- OBJECTIVE -
Rewrite the lines from the one containing "Task: Browse for" through the end of the records, replacing "folder icon" with "browse button" and leaving everything else as it is. Leave the pictures out.
· · · · ·
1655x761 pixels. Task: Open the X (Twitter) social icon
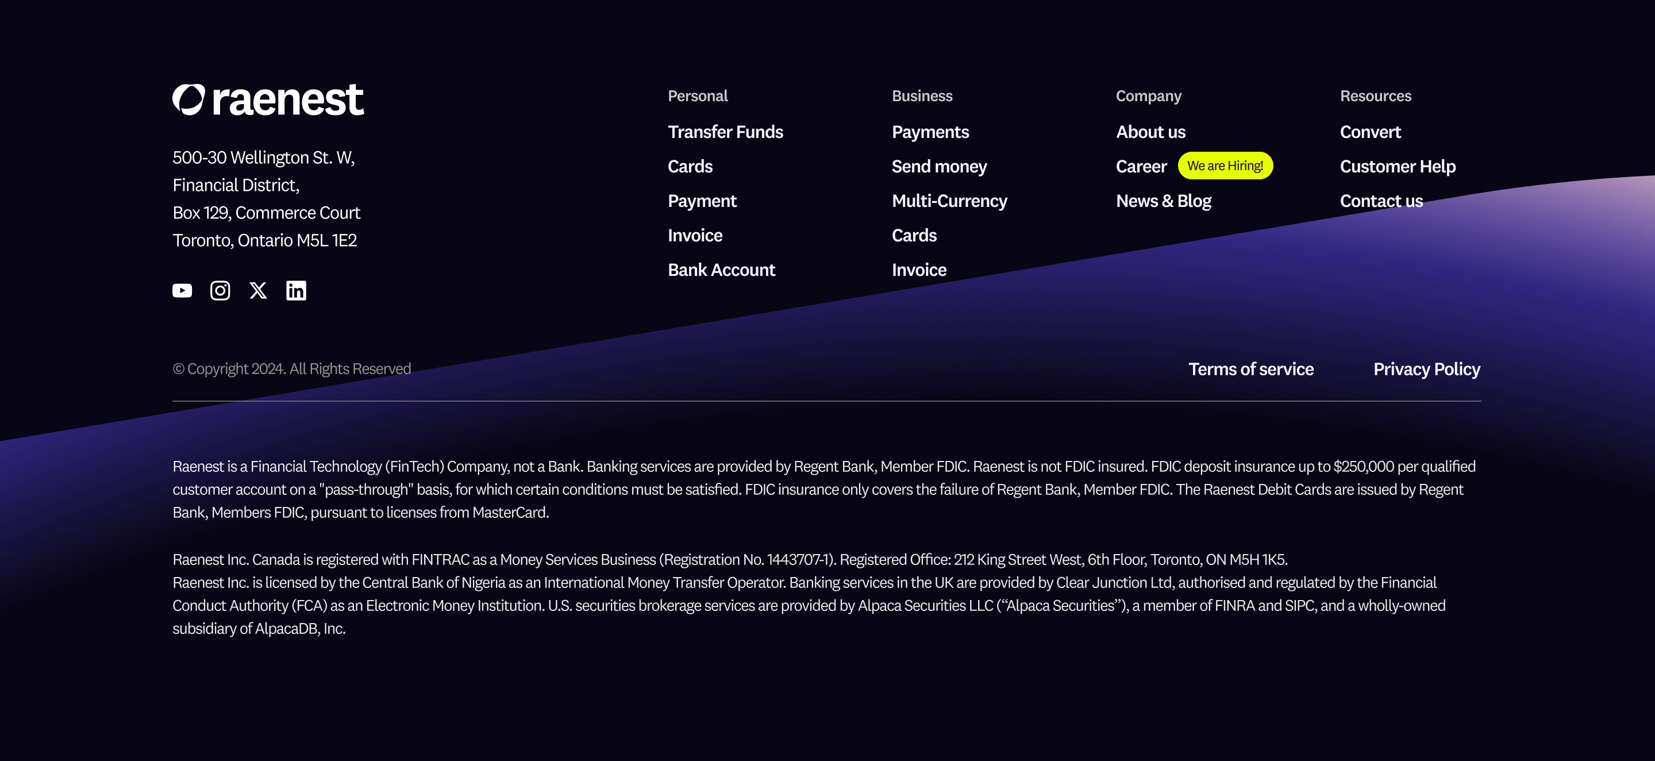pyautogui.click(x=258, y=291)
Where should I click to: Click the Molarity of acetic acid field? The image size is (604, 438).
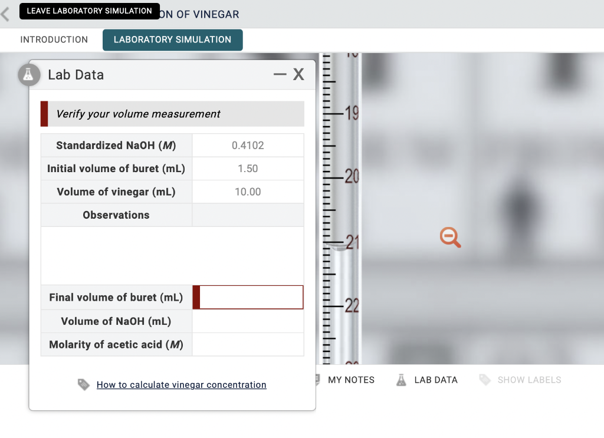tap(248, 344)
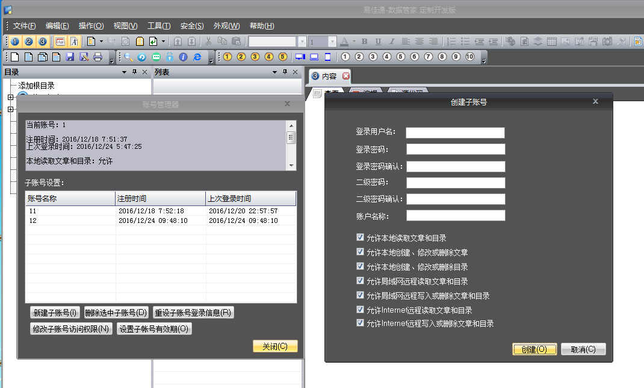Viewport: 644px width, 388px height.
Task: Expand the first tree node in 目录 panel
Action: click(10, 97)
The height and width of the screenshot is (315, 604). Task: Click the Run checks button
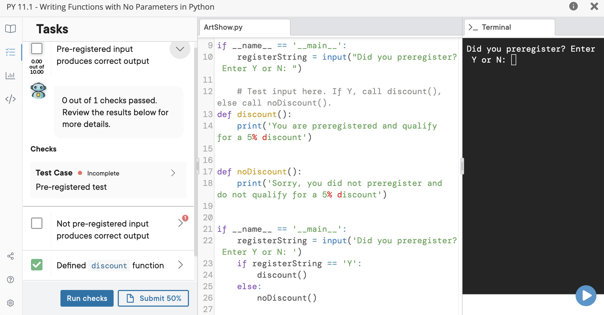click(87, 298)
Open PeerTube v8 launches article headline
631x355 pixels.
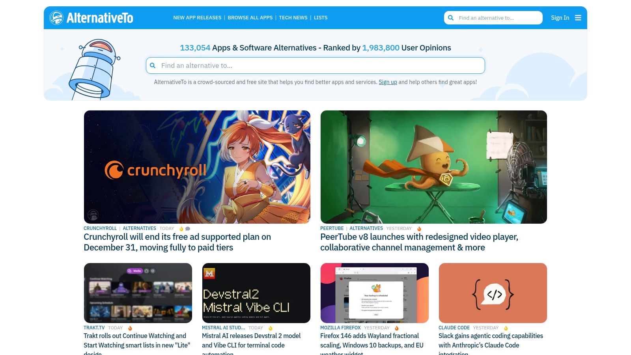pyautogui.click(x=419, y=242)
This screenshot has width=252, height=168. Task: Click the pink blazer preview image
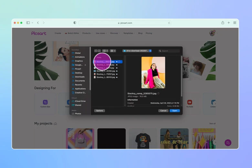[153, 72]
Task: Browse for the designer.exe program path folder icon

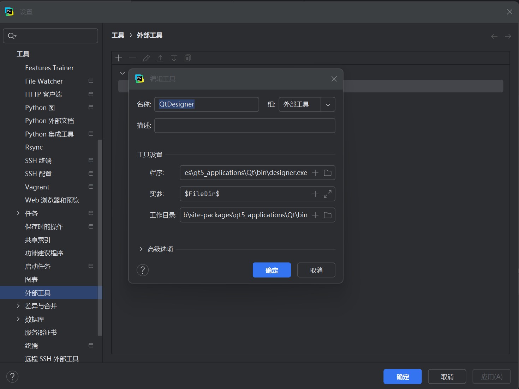Action: (327, 172)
· · · · ·
- SOLUTION TO THE PROBLEM -
Task: Browse for the designer.exe program path browse button

Action: (327, 172)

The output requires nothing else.